Joy Stick – Why Men do Things, they Shouldn’t

It came out of anger when I saw my colleague rubbing his genitals in front of female colleagues. Like a flash, I recalled how men’s behaviour is a shaming act in public spheres; why they do such acts? They do not spare the straps of a woman’s undergarments and take it as seductive as they are watching nudity inside. When I started writing this book, I knew this wouldn’t be a gentle exploration of men’s stupidity. I didn’t intend to pat anyone on the back or hold hands while sugar-coating the truth. But, I tried to make this book my blistering autopsy of male behavior without anesthesia. Which was an unflinching examination of the motives, justifications, and excuses men use to plunge headlong into the forbidden.

Society has always been quick to romanticize men as explorers, protectors, or builders. But I’ve looked beyond these polished veneers. I have seen another narrative, the narrative of the reckless pursuit of power, validation, and hedonism. So, this book is surely not about heroes but villains. It’s about those who destroy, defy, and detour from the expected paths, leaving wreckage in their wake. I’m talking about the philanderer who gambles away trust, the tyrant who twists power into chains, and the man whose self-sabotage drags others into his abyss. I refuse to look away.

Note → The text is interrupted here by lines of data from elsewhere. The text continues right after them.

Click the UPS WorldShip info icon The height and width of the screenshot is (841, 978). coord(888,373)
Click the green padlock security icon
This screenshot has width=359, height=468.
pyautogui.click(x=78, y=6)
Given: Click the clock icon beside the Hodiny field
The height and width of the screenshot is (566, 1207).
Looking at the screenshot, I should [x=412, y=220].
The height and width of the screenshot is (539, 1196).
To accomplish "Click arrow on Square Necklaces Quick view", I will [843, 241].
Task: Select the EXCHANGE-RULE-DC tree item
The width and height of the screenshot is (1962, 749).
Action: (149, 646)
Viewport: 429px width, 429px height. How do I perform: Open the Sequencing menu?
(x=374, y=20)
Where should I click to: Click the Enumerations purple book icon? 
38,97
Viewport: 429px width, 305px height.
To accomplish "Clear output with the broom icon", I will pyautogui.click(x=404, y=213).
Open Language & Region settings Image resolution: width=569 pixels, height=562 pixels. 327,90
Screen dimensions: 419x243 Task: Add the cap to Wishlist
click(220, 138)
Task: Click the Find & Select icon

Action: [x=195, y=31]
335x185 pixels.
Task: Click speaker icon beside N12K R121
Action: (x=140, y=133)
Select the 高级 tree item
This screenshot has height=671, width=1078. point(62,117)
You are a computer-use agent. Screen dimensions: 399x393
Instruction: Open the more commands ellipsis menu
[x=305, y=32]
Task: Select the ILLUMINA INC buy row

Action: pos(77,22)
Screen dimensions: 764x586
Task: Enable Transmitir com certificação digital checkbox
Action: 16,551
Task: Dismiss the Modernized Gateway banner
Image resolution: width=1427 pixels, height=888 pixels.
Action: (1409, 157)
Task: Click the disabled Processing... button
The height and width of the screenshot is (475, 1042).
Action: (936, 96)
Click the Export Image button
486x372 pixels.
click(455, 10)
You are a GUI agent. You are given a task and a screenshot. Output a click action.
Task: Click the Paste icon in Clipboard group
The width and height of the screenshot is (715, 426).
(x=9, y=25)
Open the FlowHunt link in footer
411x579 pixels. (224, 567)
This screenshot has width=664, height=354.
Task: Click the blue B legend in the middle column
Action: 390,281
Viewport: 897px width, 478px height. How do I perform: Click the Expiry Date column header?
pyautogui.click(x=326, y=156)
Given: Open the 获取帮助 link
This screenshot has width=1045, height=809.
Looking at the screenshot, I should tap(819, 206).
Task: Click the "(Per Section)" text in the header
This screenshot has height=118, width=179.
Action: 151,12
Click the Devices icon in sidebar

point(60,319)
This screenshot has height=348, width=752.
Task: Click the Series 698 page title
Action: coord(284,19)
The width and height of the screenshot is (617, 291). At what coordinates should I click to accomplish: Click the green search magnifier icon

Why do men do the things they shouldn’t? That question haunted me, and I found the answer in a tangled web of biology, societal constructs, and a glaring deficit of accountability. For too long, men have hidden behind “just being men,” as if that phrase were some mystical shield against scrutiny. “Boys will be boys” is not just an excuse; it’s an anthem of permissiveness that silences those who bear its consequences. So, I thought that it’s time to shatter the myth of male inevitability. It was a moment for me to peel back the fake glittering manliness layers and confront the raw, inconvenient truths.

I’ve spared no one in this book. I’ve questioned the pedestal on which society places men’s behaviour and masculinity, the systems that enable and excuse the mentioned and not mentioned harmful behaviours, and the individuals who wield power without care for its cost. From childhood indoctrination into roles of dominance, to the unchecked desires that lead men astray, this is not an easy read. But I believe it’s a necessary one.

I’ve heard the excuses. Men’s behaviour is often explained away as “instinct,” “nature,” or “hormones.” These lazy justifications do little to address the reality that men are not animals. We have a moral compass that is a tool too often ignored in favour of convenience or conquest. I dared to demand more. I demanded introspection, discipline, and the courage to confront what lies beneath the surface.

Every page of “Joystick” is meant to irritate, provoke, and unsettle. I want it to challenge you to rethink your assumptions about what it means to be a man, to deconstruct the toxic cycles that bind masculinity to harm, and to hold up a mirror to the uncomfortable truths lurking in the shadows. I’m not here to offer redemption to those I write about. I’m here to expose them.

So, this work is my call to action for accountability of men’s behaviour, for change, and for dismantling the excuses that have too long defined and diminished what it means to be a man. If it stings, good. If it enrages, better. If it inspires reflection, then we’re on the right track. Masculinity doesn’t need to be destroyed; it needs to be rebuilt on foundations of integrity, empathy, and strength untainted by selfishness or destruction.

This book is not the defensive, or the willfully blind. It is for those who are ready to confront the uncomfortable and demand better from men, from society, and from themselves.